Long-term changes in temperature and precipitation patterns have a strong influence on the capacity of landscapes to provide ecosystem services to people. Different places will be affected differently, but all of the Appalachian region will continue to experience change.
Water — The impact of climate change on water quality and availability is likely to vary regionally, and outcomes will depend on interactions with human population growth and other factors. Models are sometimes characterized by high uncertainty, but this will be an increasingly crucial issue to understand in the Appalachian region. Average temperature increases may broadly result in reduced water availability, although some areas may be negligibly affected. Rural populations may be more strongly affected than urban populations, due to their stronger reliance on ground water. Frequencies of precipitation extremes potentially associated with flood and drought conditions have increased in recent decades, and this trend is expected to continue. The effects of extreme precipitation events on streamflow can depend strongly on vegetation composition and structure and impervious surface cover. This is true in forested as well as more urbanized and agricultural lands. Low and high flows associated with extreme events may be mitigated, or exacerbated, by forest management practices, urban planning, and other factors.
Timber and nontimber forest products — Habitat suitabilities for harvestable species are likely to show large-scale geographic shifts, and at the local level, expected declines in economically important species will not always be compensated by increases in economically equivalent species. Changes in temperature and precipitation may interact locally with harvest pressure to increase declines, and this risk may be of particular concern for species which are not well monitored or regulated, such as those supporting nontimber forest product markets.

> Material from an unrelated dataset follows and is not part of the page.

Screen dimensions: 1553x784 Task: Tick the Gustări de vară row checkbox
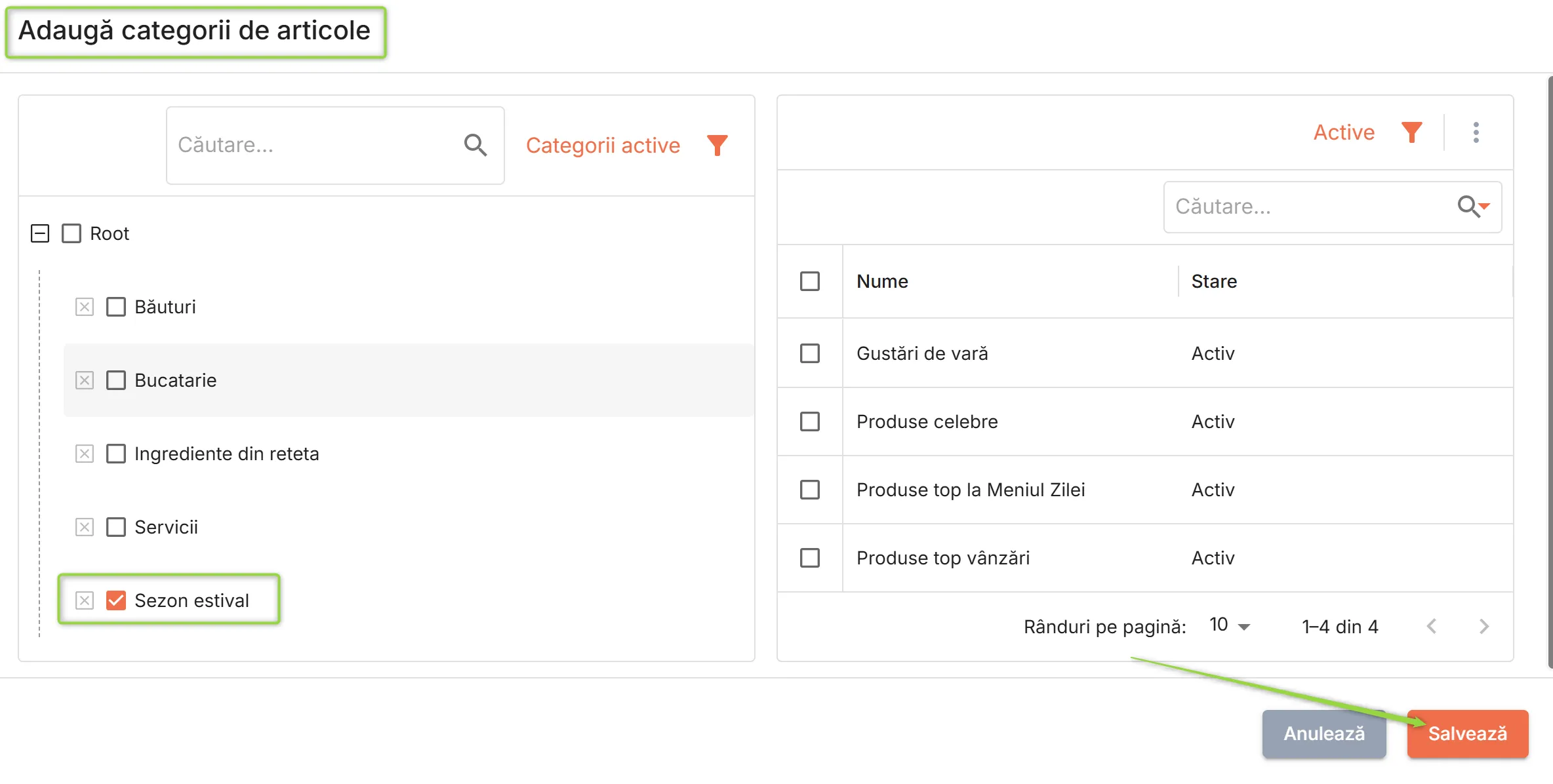click(810, 353)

Carbon storage —The impacts of climate change on the capacity of ecosystems to store carbon are likely to vary across landscapes, and interactions with other landscape dynamics will add complexity. For example, rising temperatures can enhance forest growth and carbon storage, but this can be offset by reduced water availability during droughts, and both of these effects depend on which tree species are most common. Changes in the frequency of fire due to temperature and precipitation changes will also modify carbon storage, especially where wildland fire reduces forest cover.
Rural landscape values and outdoor recreation — Long-term changes in temperature and precipitation patterns can have negative impacts on the unique sense of place and quality of life of rural communities, when the viability of different economic activities and the natural character of landscapes are affected. These long-term changes have the potential to re-structure forest ecosystem species compositions, and could, in combination with other stressors, endanger some unique Appalachian ecosystem types. Tourism, recreation, and long-term patterns of rural migration are also likely to be affected by changes in climate, as visitors and new residents seek out particular conditions.